There is something to the argument, but it has lost its appeal in the face of a major attack from the ruling class and its representatives who control the state machine. An extremely serious economic crisis that started with the banks has changed the game. The rich were rescued by huge state bail-outs. The costs of the crisis were shifted instead to the state – and the state intends to shift the burden to us, by slashing our jobs, pensions, social services, benefits, and so on. The attack is organised and centralised – shouldn't the opposition be too?

There are no easy answers to these questions, and we don't pretend there are. But perhaps it's time to hear once again a voice that has been marginalised for over a century. From the formation of the Labour party in 1906, and then the Russian revolution in 1917, socialism has come to mean either state management of welfare capitalism, or state dictatorship over a centralised economy. But these rightly discredited ideas marginalised a previously existing conception that it might be worth reviving.

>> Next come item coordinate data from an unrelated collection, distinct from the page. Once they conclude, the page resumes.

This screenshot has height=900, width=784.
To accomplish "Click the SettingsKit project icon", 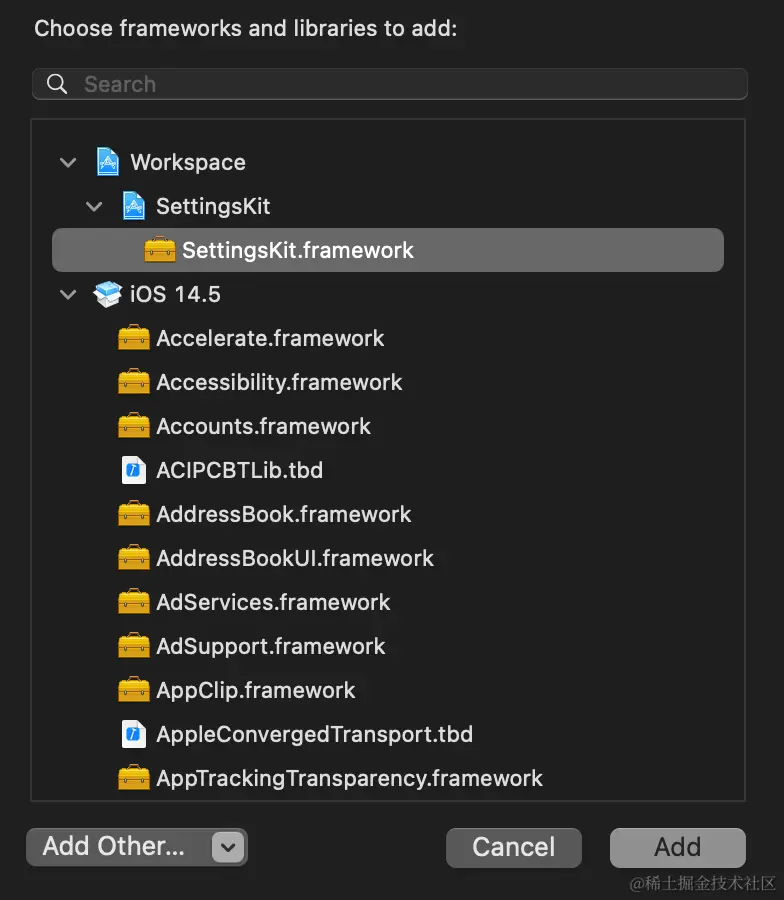I will (x=133, y=206).
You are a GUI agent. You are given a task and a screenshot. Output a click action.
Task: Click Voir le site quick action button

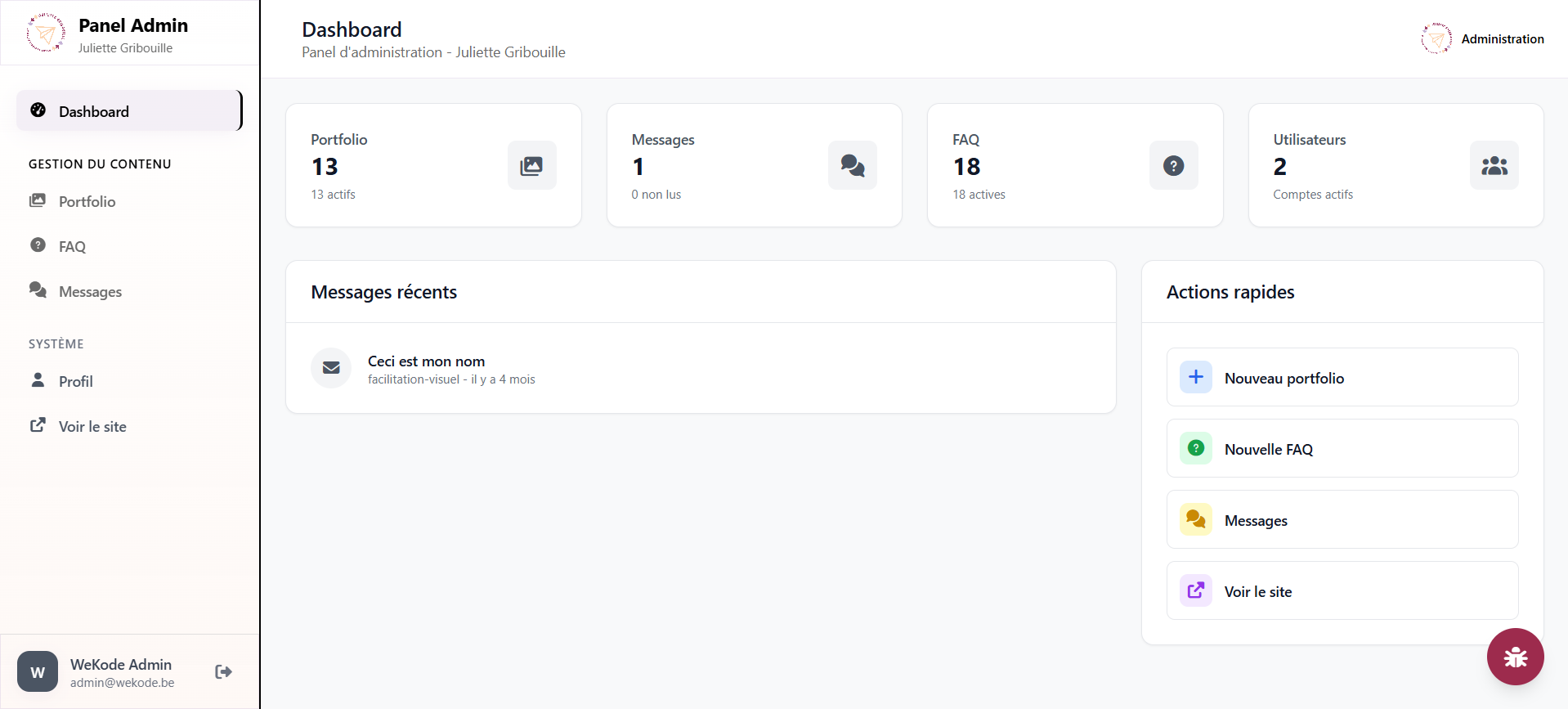pos(1342,591)
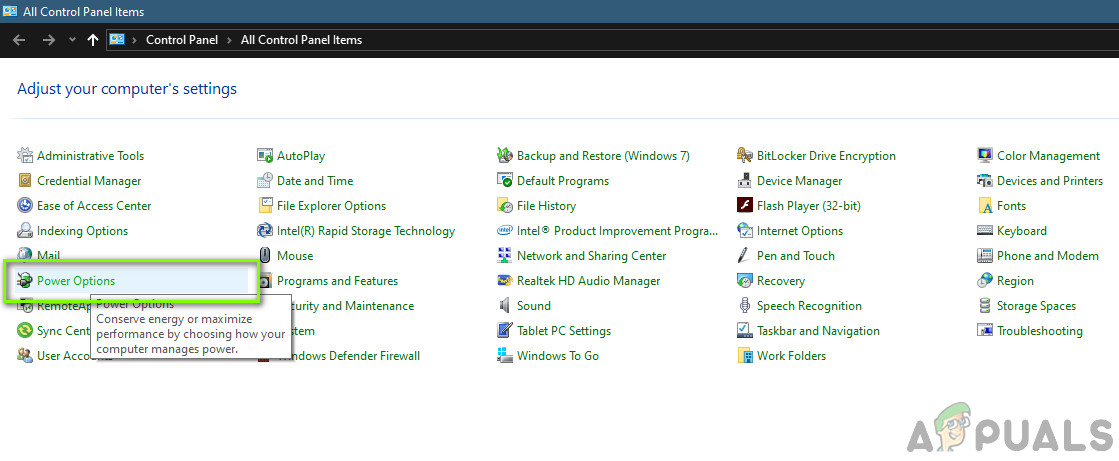1119x461 pixels.
Task: Expand the chevron after Control Panel breadcrumb
Action: (229, 40)
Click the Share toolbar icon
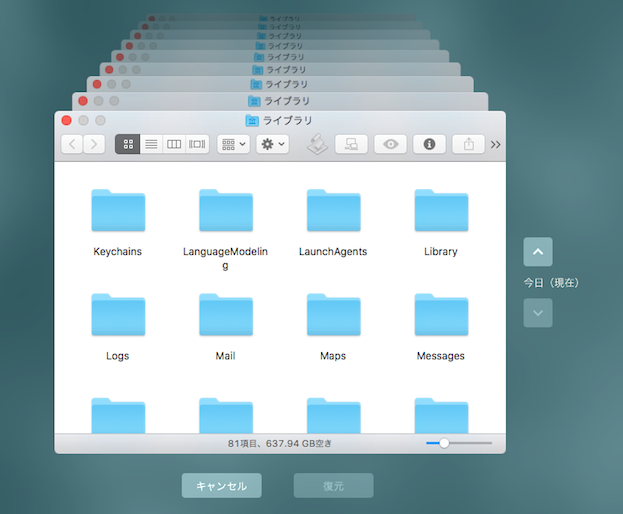 [468, 144]
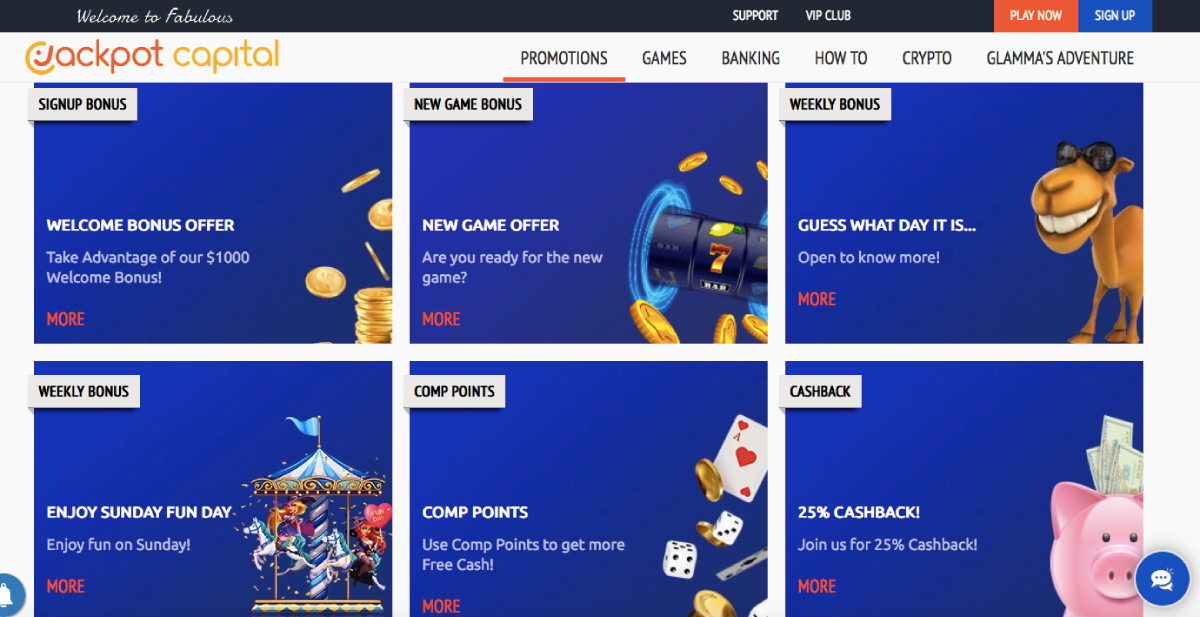Image resolution: width=1200 pixels, height=617 pixels.
Task: Open the Promotions menu
Action: click(564, 58)
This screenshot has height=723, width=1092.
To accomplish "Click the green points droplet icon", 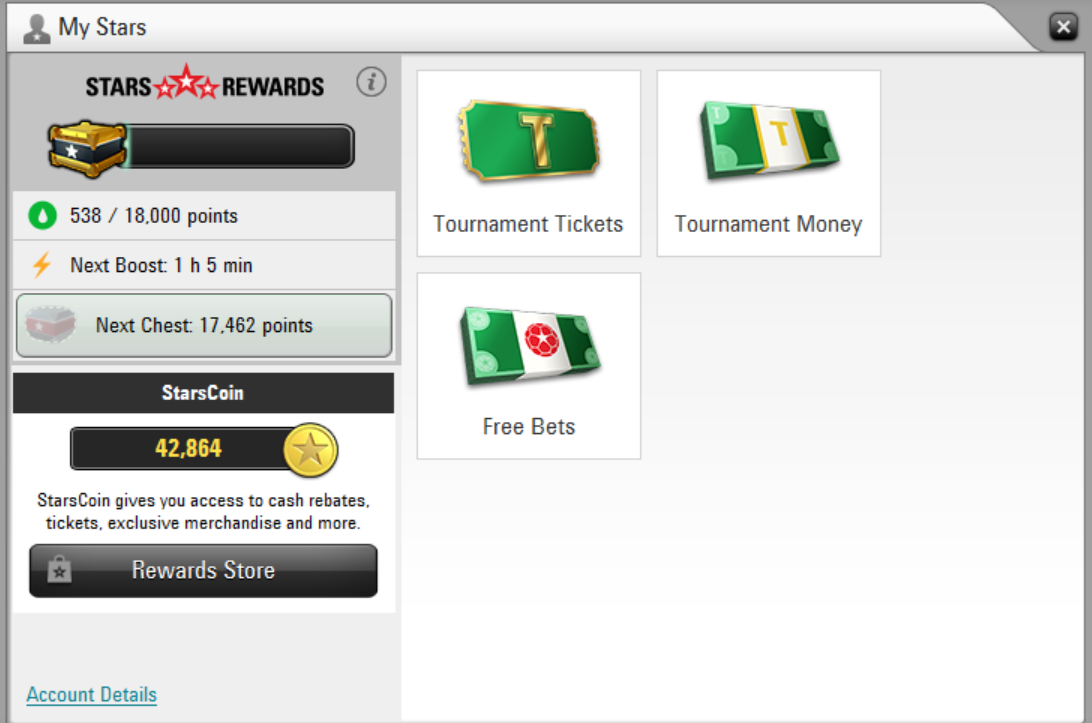I will click(x=42, y=216).
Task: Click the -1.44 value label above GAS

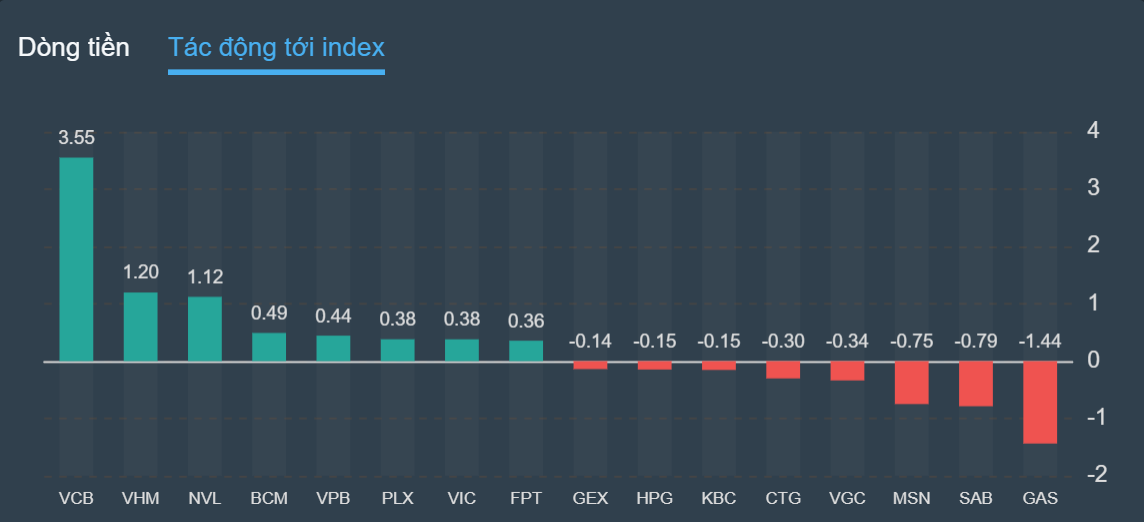Action: (1040, 342)
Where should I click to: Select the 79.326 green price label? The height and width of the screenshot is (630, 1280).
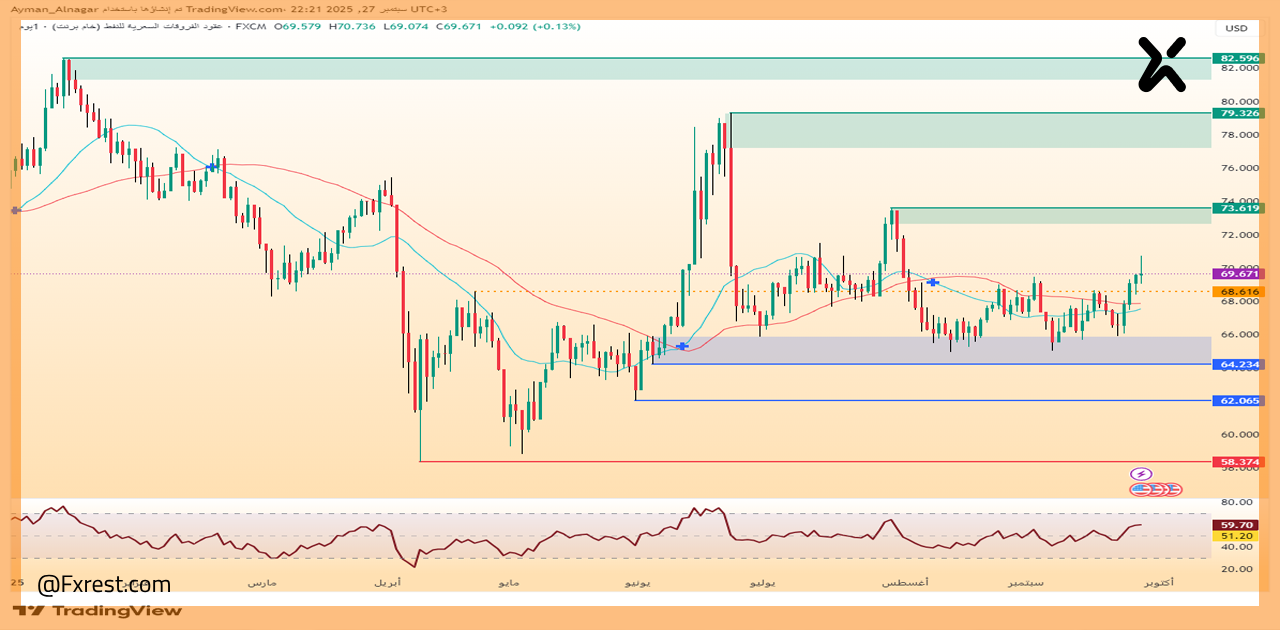pyautogui.click(x=1239, y=113)
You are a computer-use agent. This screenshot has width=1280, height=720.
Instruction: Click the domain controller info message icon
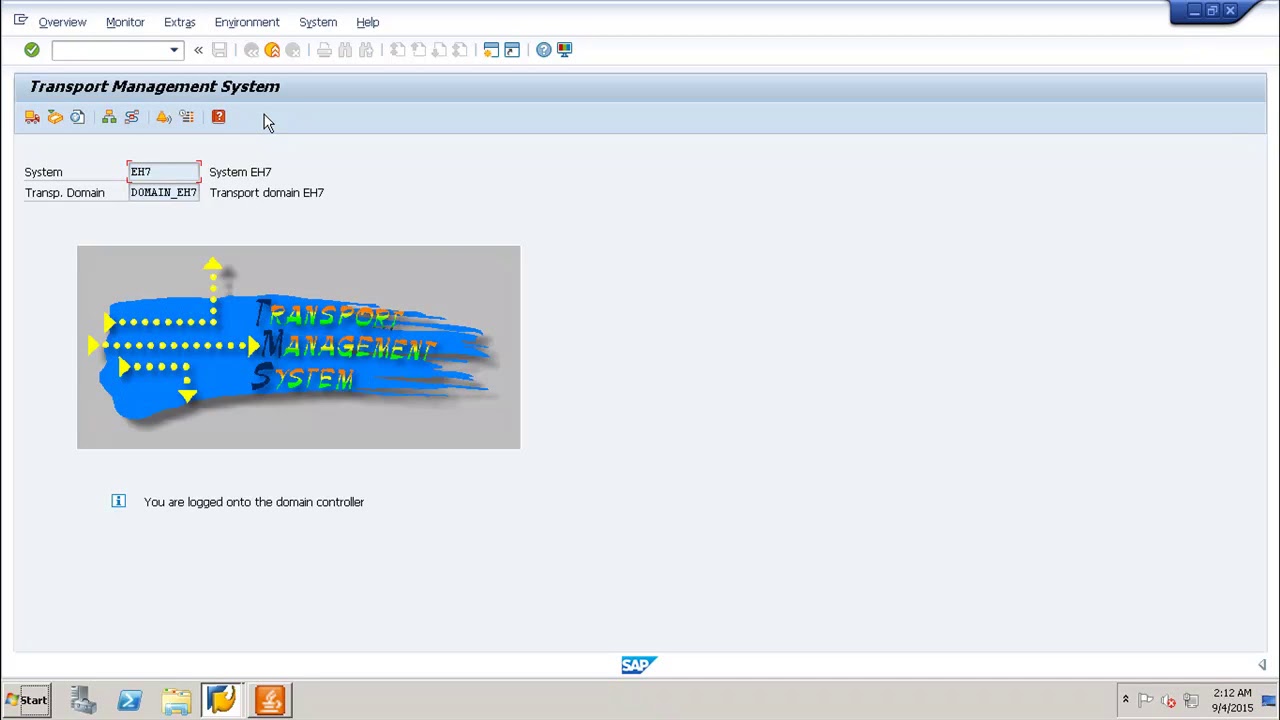(118, 501)
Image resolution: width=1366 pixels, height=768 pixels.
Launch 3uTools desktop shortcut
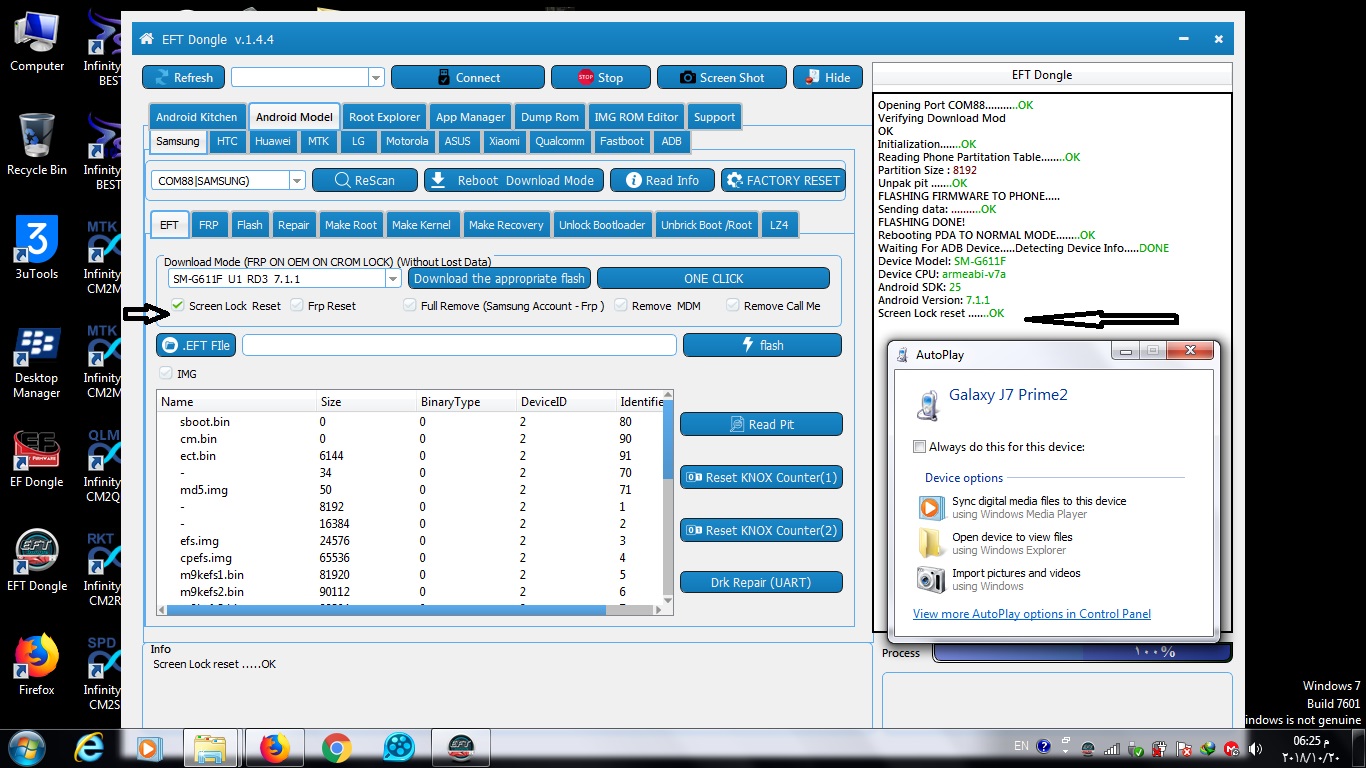coord(37,248)
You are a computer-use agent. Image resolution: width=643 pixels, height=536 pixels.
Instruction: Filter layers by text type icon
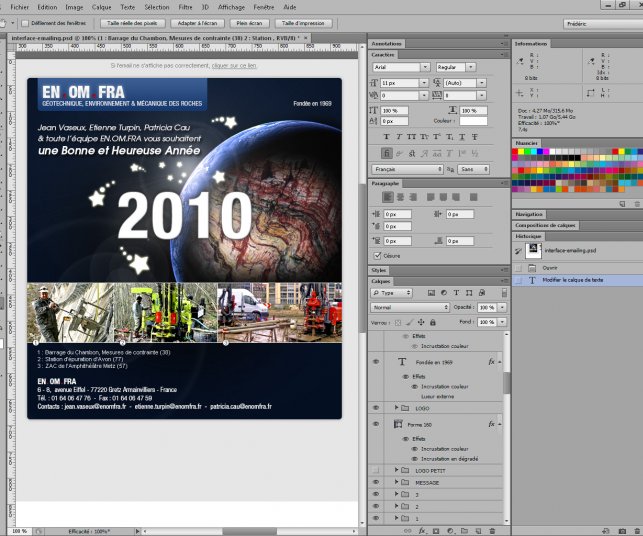(455, 292)
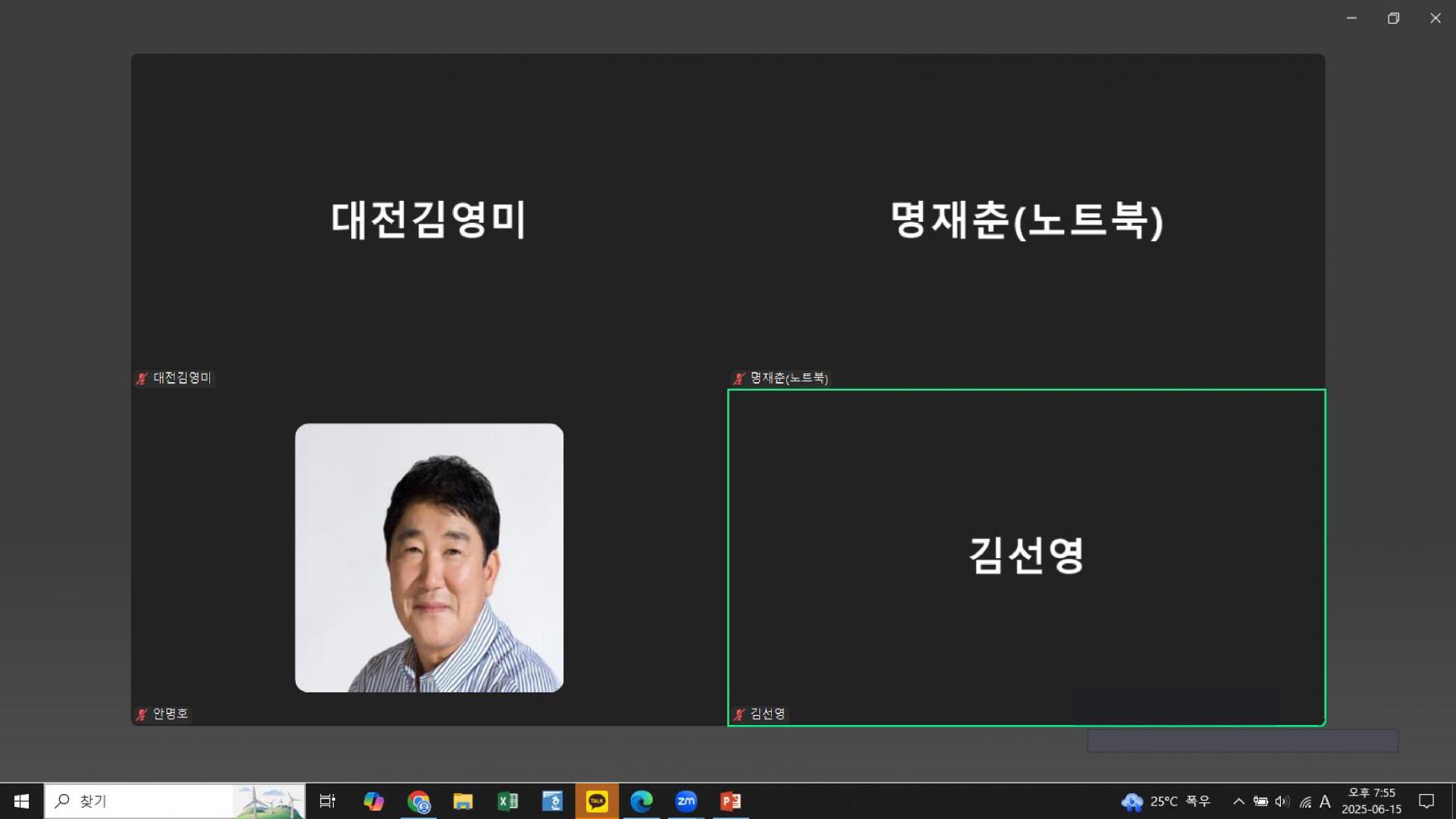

The word socialism was already beginning to lose its original meaning by 1894, which caused William Morris, one of the Victorian age's greatest polymaths, to say:
"I will say what I mean by being a Socialist, since I am told that the word no longer expresses definitely and with certainty what it did ten years ago. Well, what I mean by Socialism is a condition of society in which there should be neither rich nor poor, neither master nor master's man, neither idle nor overworked, neither brain-sick brain workers, nor heart-sick hand workers, in a word, in which all men would be living in equality of condition, and would manage their affairs unwastefully, and with the full consciousness that harm to one would mean harm to all—the realization at last of the meaning of the word COMMONWEALTH."
The 20th century did its best to let the curtain fall for ever on this vision of socialism, but a small number of dedicated activists have done their best to keep it alive. We in the Socialist Party count ourselves among their number. We say that it is right that people have lost faith in traditional politics – it has proved by its actions what it is all about. But to say that therefore we must give up on a vision of the future, and an organised commitment to attaining it, is to throw the baby out with the bathwater.

The inspiring struggles for democracy and against austerity we are seeing emerging around the world have a common cause – they are the divided and isolated battles of workers against the relatively united attack of the world's ruling class in its attempt to resolve its economic crisis. We need to follow the ruling-class example – come together and organise in order to resolve the crisis in our way. That is, by organising a political party dedicated to taking state power out of the hands of the ruling class, and to establishing socialism. And given the extremely serious nature of the ecological catastrophe we are all facing, this is not just a nice idea. Increasingly, it's a matter of survival.